Mr Ri Thae Song, North Korea's Vice-Minister of Foreign Affairs in charge of relations with the US, accused Washington of being "keen on earning time" instead of making concessions.
"The dialogue touted by the US is, in essence, nothing but a foolish trick hatched to keep the DPRK bound to dialogue and use it in favour of the political situation and election in the US," he said in a statement on state news agency KCNA.
DPRK refers to the Democratic People's Republic of Korea, the country's official name.
Mr Ri added: "What is left to be done now is the US option and it is entirely up to the US what Christmas gift it will select to get."
He singled out a State Department statement calling for "sustained and substantial dialogue" after North Korea's test of its new multiple rocket launchers last week.
North Korea is asking the US to soften its stance in denuclearisation talks that have made little progress despite three meetings between the two countries' leaders.
Negotiations between North Korea and the US have hit a stalemate after a working-level meeting in October in Stockholm broke down.
North Korea leader Kim Jong Un has set an end-year deadline for Washington to show flexibility in its position, but US officials have described the deadline as artificial.
The country, meanwhile, celebrated the completion of Mr Kim's signature construction project - a new city near the sacred mountain where his family claims its roots, with state media calling it the "epitome of modern civilisation".

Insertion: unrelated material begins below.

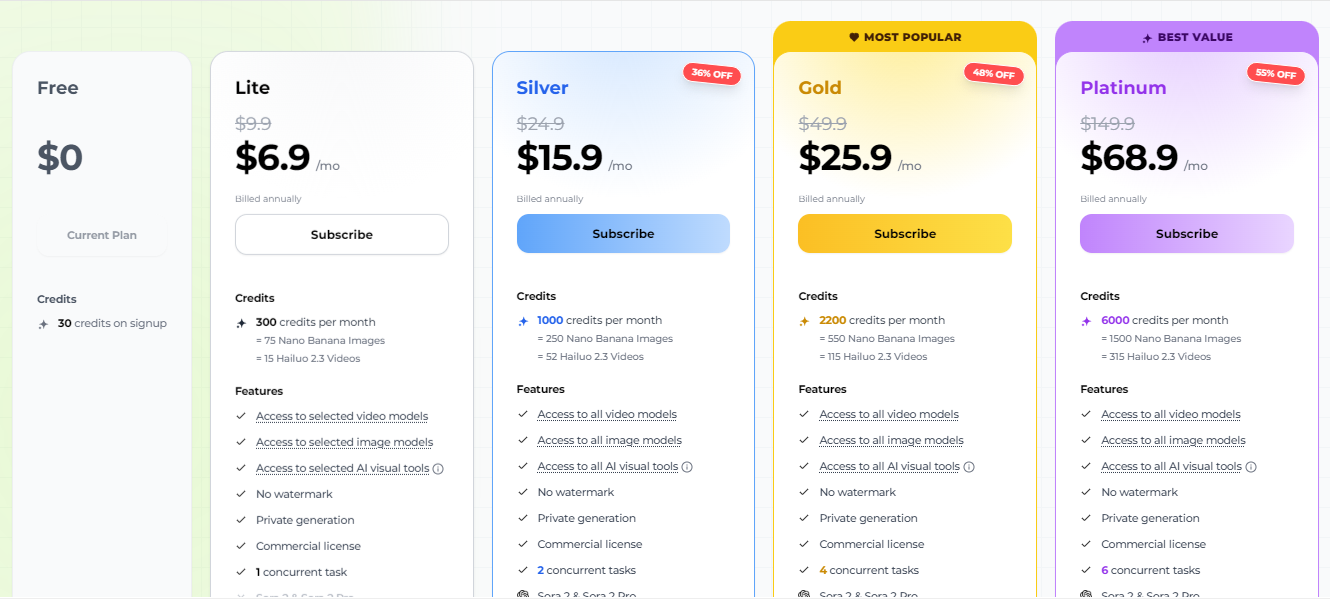
Task: Click blue sparkle icon next to 1000 credits
Action: [x=523, y=321]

A massive celebration involving fireworks was held at the city near Mount Paektu on Monday, KCNA news agency said yesterday.

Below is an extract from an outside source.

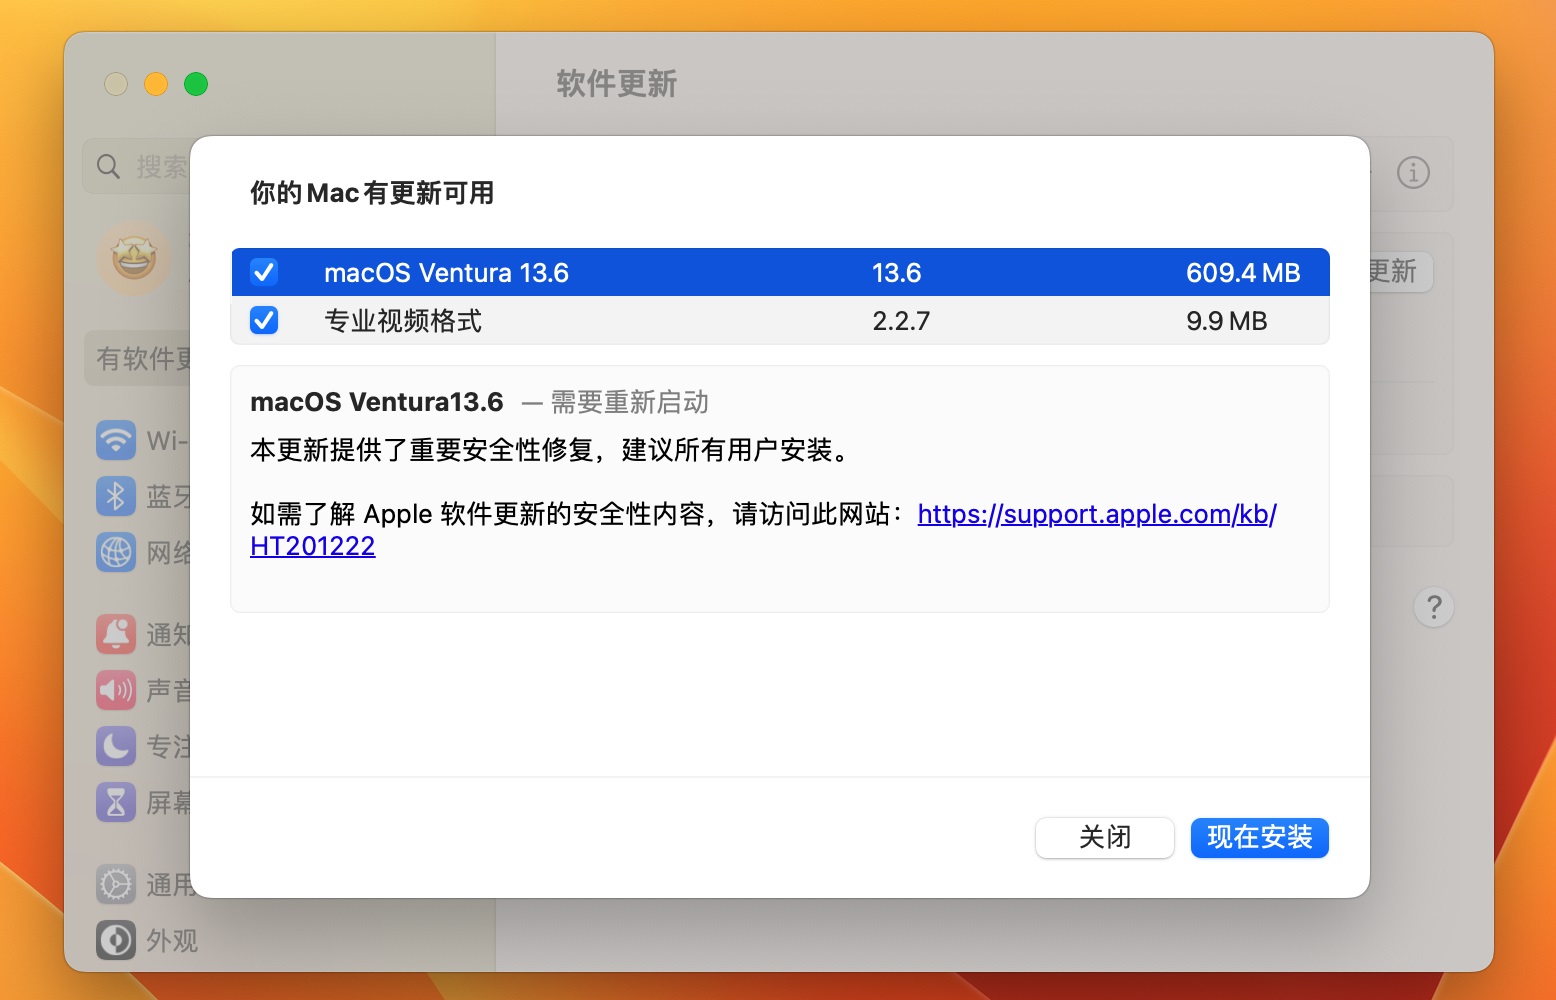Screen dimensions: 1556x1000
Task: Click the Bluetooth icon in sidebar
Action: tap(116, 496)
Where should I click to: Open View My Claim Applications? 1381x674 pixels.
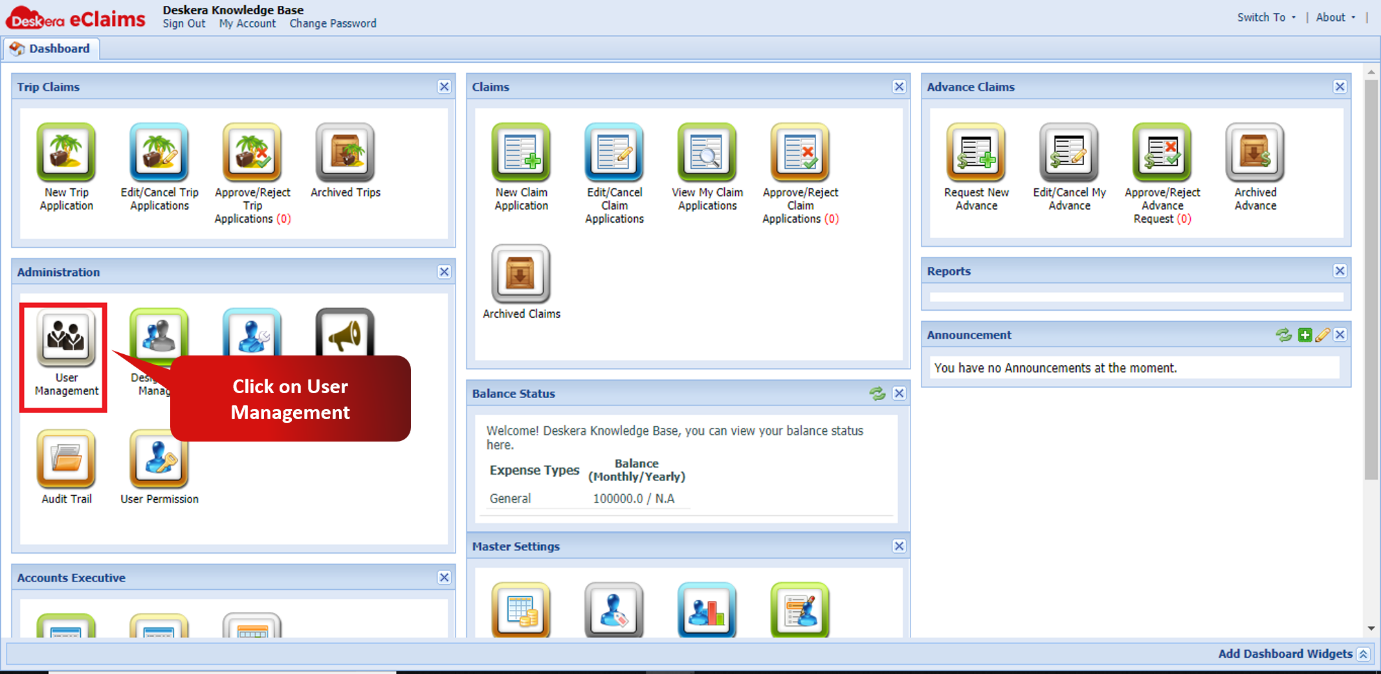click(706, 150)
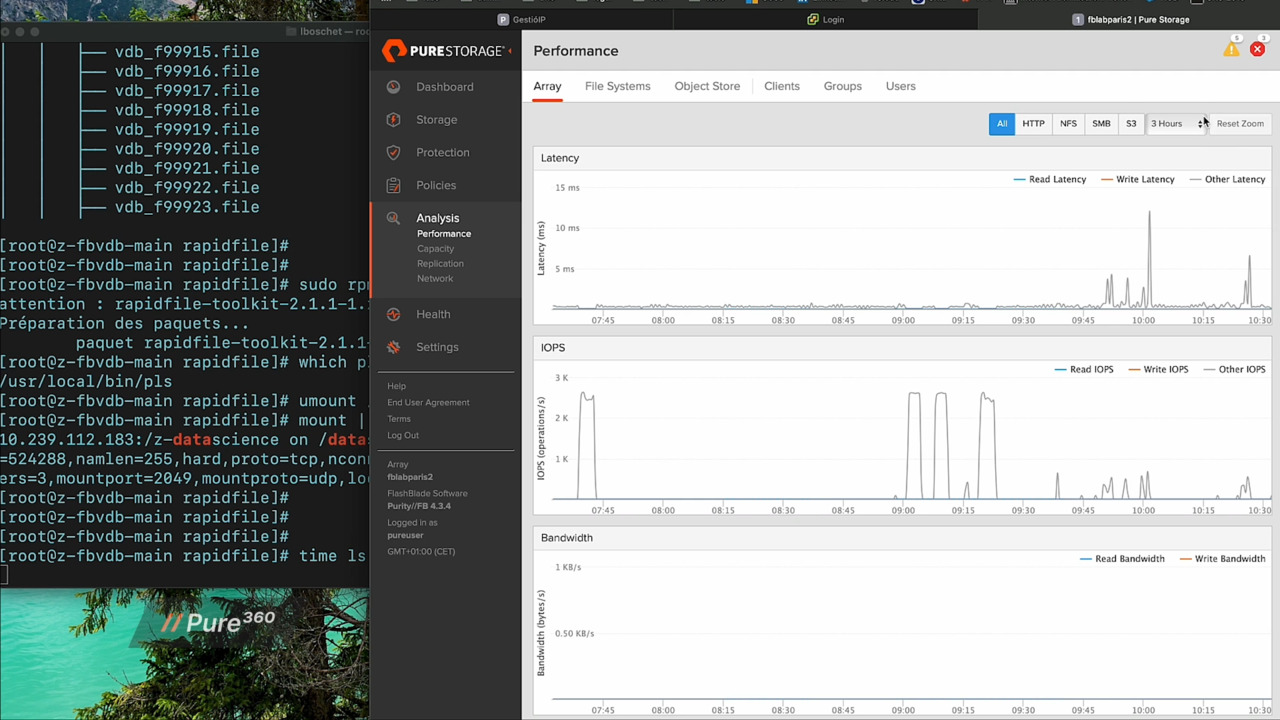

The Rodong Sinmun, a ruling party mouthpiece, ran photos showing Mr Kim smiling as he cut a ribbon at the ceremony, and buildings covered in snow.
The city named Samjiyon is envisaged as a "socialist utopia" with new apartments, hotels, a ski resort and commercial, cultural and medical facilities.
KCNA said the city can accommodate 4,000 families and has 380 blocks of public and industrial buildings on "hundreds of hectares".
The city is one of the largest economic initiatives Mr Kim has launched as part of his drive for a "self-reliant economy", but its construction was delayed chiefly due to shortages in construction materials and labour as a result of sanctions imposed to curb Pyongyang's nuclear programme.
Delays in the construction also prompted the Kim regime to mobilise youth labour brigades, which defectors and human rights activists have likened to "slave labour" as they get no pay, poor food and are forced to work more than 12 hours a day for up to 10 years in return for better chances to enter a university or join the all-powerful Workers' Party.